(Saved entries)
-------

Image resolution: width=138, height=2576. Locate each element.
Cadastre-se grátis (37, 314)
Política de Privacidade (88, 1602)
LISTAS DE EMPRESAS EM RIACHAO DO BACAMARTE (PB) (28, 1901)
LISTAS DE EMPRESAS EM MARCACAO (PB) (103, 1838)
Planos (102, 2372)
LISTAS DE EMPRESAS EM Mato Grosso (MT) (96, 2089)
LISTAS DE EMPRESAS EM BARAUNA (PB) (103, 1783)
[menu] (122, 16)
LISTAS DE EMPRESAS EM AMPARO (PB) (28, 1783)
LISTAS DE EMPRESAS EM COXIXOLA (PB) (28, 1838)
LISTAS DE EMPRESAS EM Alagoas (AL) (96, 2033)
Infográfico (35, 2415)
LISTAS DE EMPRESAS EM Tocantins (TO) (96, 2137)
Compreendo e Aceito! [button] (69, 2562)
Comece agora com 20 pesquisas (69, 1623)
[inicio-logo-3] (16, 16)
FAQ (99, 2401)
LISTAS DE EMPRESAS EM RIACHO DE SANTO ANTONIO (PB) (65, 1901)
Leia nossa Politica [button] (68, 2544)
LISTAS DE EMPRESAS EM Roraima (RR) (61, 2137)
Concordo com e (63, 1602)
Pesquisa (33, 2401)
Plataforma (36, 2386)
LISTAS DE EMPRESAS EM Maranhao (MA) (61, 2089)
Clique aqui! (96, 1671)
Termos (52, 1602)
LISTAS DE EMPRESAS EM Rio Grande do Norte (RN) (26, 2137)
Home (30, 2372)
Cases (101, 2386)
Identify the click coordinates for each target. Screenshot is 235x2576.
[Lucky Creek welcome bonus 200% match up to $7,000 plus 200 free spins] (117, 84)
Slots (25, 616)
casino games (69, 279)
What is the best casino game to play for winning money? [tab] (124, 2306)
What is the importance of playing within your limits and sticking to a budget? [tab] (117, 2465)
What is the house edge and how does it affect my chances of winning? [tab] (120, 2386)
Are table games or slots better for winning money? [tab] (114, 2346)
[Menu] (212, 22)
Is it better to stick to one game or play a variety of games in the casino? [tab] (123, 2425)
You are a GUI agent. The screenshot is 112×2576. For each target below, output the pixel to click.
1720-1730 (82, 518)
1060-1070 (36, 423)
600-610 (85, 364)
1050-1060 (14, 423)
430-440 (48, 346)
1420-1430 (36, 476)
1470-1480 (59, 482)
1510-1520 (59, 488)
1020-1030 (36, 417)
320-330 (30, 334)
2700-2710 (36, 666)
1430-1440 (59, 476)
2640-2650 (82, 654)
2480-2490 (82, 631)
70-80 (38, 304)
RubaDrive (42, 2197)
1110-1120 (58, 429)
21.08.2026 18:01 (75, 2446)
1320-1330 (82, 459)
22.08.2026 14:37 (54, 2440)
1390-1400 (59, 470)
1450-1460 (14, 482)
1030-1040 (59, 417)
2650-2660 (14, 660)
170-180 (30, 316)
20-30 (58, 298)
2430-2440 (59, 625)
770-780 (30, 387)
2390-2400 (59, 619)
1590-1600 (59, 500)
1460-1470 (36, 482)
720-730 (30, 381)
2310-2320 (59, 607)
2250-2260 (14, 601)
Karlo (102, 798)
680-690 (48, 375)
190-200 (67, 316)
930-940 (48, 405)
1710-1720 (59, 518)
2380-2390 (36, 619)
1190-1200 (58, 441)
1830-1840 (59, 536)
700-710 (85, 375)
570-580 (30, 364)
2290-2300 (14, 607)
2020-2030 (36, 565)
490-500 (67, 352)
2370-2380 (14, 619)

-------

## [Directions for this task]
A faithful, word-for-word transcription of the data above is required.

## [Response]
Image resolution: width=138, height=2576. Locate each element.
Cadastre-se grátis (37, 314)
Política de Privacidade (88, 1602)
LISTAS DE EMPRESAS EM RIACHAO DO BACAMARTE (PB) (28, 1901)
LISTAS DE EMPRESAS EM MARCACAO (PB) (103, 1838)
Planos (102, 2372)
LISTAS DE EMPRESAS EM Mato Grosso (MT) (96, 2089)
LISTAS DE EMPRESAS EM BARAUNA (PB) (103, 1783)
[menu] (122, 16)
LISTAS DE EMPRESAS EM AMPARO (PB) (28, 1783)
LISTAS DE EMPRESAS EM COXIXOLA (PB) (28, 1838)
LISTAS DE EMPRESAS EM Alagoas (AL) (96, 2033)
Infográfico (35, 2415)
LISTAS DE EMPRESAS EM Tocantins (TO) (96, 2137)
Compreendo e Aceito! [button] (69, 2562)
Comece agora com 20 pesquisas (69, 1623)
[inicio-logo-3] (16, 16)
FAQ (99, 2401)
LISTAS DE EMPRESAS EM RIACHO DE SANTO ANTONIO (PB) (65, 1901)
Leia nossa Politica [button] (68, 2544)
LISTAS DE EMPRESAS EM Roraima (RR) (61, 2137)
Concordo com e (63, 1602)
Pesquisa (33, 2401)
Plataforma (36, 2386)
LISTAS DE EMPRESAS EM Maranhao (MA) (61, 2089)
Clique aqui! (96, 1671)
Termos (52, 1602)
LISTAS DE EMPRESAS EM Rio Grande do Norte (RN) (26, 2137)
Home (30, 2372)
Cases (101, 2386)
Identify the click coordinates for each target. Screenshot is 235x2576.
[Lucky Creek welcome bonus 200% match up to $7,000 plus 200 free spins] (117, 84)
Slots (25, 616)
casino games (69, 279)
What is the best casino game to play for winning money? [tab] (124, 2306)
What is the importance of playing within your limits and sticking to a budget? [tab] (117, 2465)
What is the house edge and how does it affect my chances of winning? [tab] (120, 2386)
Are table games or slots better for winning money? [tab] (114, 2346)
[Menu] (212, 22)
Is it better to stick to one game or play a variety of games in the casino? [tab] (123, 2425)
You are a GUI agent. The screenshot is 112×2576. For each target below, output the pixel to click.
1720-1730 (82, 518)
1060-1070 (36, 423)
600-610 (85, 364)
1050-1060 (14, 423)
430-440 (48, 346)
1420-1430 (36, 476)
1470-1480 (59, 482)
1510-1520 (59, 488)
1020-1030 (36, 417)
320-330 (30, 334)
2700-2710 (36, 666)
1430-1440 (59, 476)
2640-2650 (82, 654)
2480-2490 (82, 631)
70-80 (38, 304)
RubaDrive (42, 2197)
1110-1120 (58, 429)
21.08.2026 18:01 (75, 2446)
1320-1330 (82, 459)
22.08.2026 14:37 (54, 2440)
1390-1400 (59, 470)
1450-1460 (14, 482)
1030-1040 (59, 417)
2650-2660 (14, 660)
170-180 (30, 316)
20-30 (58, 298)
2430-2440 (59, 625)
770-780 (30, 387)
2390-2400 (59, 619)
1590-1600 (59, 500)
1460-1470 (36, 482)
720-730 (30, 381)
2310-2320 (59, 607)
2250-2260 (14, 601)
Karlo (102, 798)
680-690 (48, 375)
190-200 (67, 316)
930-940 (48, 405)
1710-1720 (59, 518)
2380-2390 (36, 619)
1190-1200 (58, 441)
1830-1840 (59, 536)
700-710 (85, 375)
570-580 (30, 364)
2290-2300 (14, 607)
2020-2030 (36, 565)
490-500 (67, 352)
2370-2380 (14, 619)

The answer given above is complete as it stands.